| Extracted text |
▼▼▼
CN109608939B - Quantum dot ink and quantum dot color film - Google Patents

Abstract

The application discloses quantum dot ink and a quantum dot color film. The quantum dot ink comprises quantum dots, light diffusion particles and a solvent, wherein the solvent comprises at least one ester solvent with a ring structure and at least one aromatic solvent. The quantum dot ink uses the ester with the cyclic structure and the aromatic hydrocarbon as the mixed solvent, and the content of the ester and the aromatic hydrocarbon is controlled within a certain proportion range, so that the dispersion stability of the light diffusion particles in the ink is effectively improved. The process is smooth when the ink is used for ink-jet printing, the nozzle is not blocked, and the obtained quantum dot color film has good smoothness, uniform film formation and high brightness of emergent light.

Description

Quantum dot ink and quantum dot color film

Technical Field

The application belongs to the technical field of quantum dot luminescence, and particularly relates to quantum dot ink and a quantum dot color film.

Background

The quantum dot material has the advantages of high color purity, adjustable luminescent color along with size, high light conversion efficiency and the like. When the quantum dots are used as the optical conversion material of a color film (color filter) of an LCD (Liquid crystal display), the color gamut of the display and the utilization efficiency of backlight can be obviously improved. At present, quantum dot photoresist is mainly used for preparing a Quantum Dot Color Film (QDCF), but the method has high requirements on heat resistance and acid and alkali resistance of a quantum dot material, the curing process of the photoresist can generate adverse effects on the luminous efficiency of the quantum dot, and a large amount of quantum dots can be consumed in a photoetching mode, so that material waste is caused, and the cost is high.

In order to solve the problems, quantum dots can be dispersed in a solvent to prepare quantum dot ink, a quantum dot color film is prepared in an ink-jet printing mode, and light diffusion particles can be added into the quantum dot ink to improve the light-emitting brightness of the quantum dot color film. However, the light diffusing particles are poor in dispersibility in an ink system, and are liable to aggregate, which affects the printing effect. In addition, the quantum dot ink in the prior art is poor in film forming property, unsmooth in printing and easy to block a nozzle.

Disclosure of Invention

In view of the above technical problems, the present application provides a quantum dot ink and a quantum dot color film.

According to a first aspect of the present application, there is provided a quantum dot ink comprising quantum dots, light-diffusing particles, and a solvent, wherein the solvent comprises at least one ester solvent with a cyclic structure and at least one aromatic solvent.

Furthermore, the mass ratio of the ester solvent to the aromatic solvent is 1 (0.7-9).

Further, the boiling points of the ester solvent and the aromatic solvent are different by at least 20 ℃; preferably, the boiling point of the ester solvent is 150-320 ℃ and the boiling point of the aromatic solvent is 130-320 ℃ under the standard atmospheric pressure.
▲▲▲
| Record list |
▼▼▼
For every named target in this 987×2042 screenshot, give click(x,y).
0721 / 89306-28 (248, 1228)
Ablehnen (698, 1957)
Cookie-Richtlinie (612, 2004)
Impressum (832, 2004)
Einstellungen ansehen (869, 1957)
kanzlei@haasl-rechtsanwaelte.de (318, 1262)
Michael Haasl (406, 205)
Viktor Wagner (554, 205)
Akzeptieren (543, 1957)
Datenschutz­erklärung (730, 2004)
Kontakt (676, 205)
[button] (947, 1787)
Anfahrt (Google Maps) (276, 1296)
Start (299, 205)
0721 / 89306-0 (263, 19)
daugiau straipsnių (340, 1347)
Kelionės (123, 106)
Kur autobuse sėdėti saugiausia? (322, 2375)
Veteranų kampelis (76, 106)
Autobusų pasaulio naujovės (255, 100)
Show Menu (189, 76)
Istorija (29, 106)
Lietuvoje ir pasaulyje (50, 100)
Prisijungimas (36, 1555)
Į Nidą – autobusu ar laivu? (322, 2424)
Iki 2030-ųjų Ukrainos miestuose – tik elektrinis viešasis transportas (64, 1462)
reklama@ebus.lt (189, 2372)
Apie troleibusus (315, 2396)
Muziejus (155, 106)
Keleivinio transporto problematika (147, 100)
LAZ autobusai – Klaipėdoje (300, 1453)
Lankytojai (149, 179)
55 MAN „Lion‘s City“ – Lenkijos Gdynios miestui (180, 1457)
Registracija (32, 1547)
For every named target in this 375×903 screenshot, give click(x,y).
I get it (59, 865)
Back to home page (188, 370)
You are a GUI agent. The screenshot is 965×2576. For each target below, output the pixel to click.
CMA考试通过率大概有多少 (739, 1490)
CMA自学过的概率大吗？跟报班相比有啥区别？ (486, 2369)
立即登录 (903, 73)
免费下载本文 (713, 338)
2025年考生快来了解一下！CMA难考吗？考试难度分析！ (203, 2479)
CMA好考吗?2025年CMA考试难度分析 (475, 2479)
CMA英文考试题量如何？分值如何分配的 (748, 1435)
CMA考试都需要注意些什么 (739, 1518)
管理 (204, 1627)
▲▲▲
Copy the quantum dot ink patent from "Description" up to and including "to quantum dot ink and a quantum dot color film.", swapping "luminescence" for "light emission".

| Expected output |
Description

Quantum dot ink and quantum dot color film

Technical Field

The application belongs to the technical field of quantum dot light emission, and particularly relates to quantum dot ink and a quantum dot color film.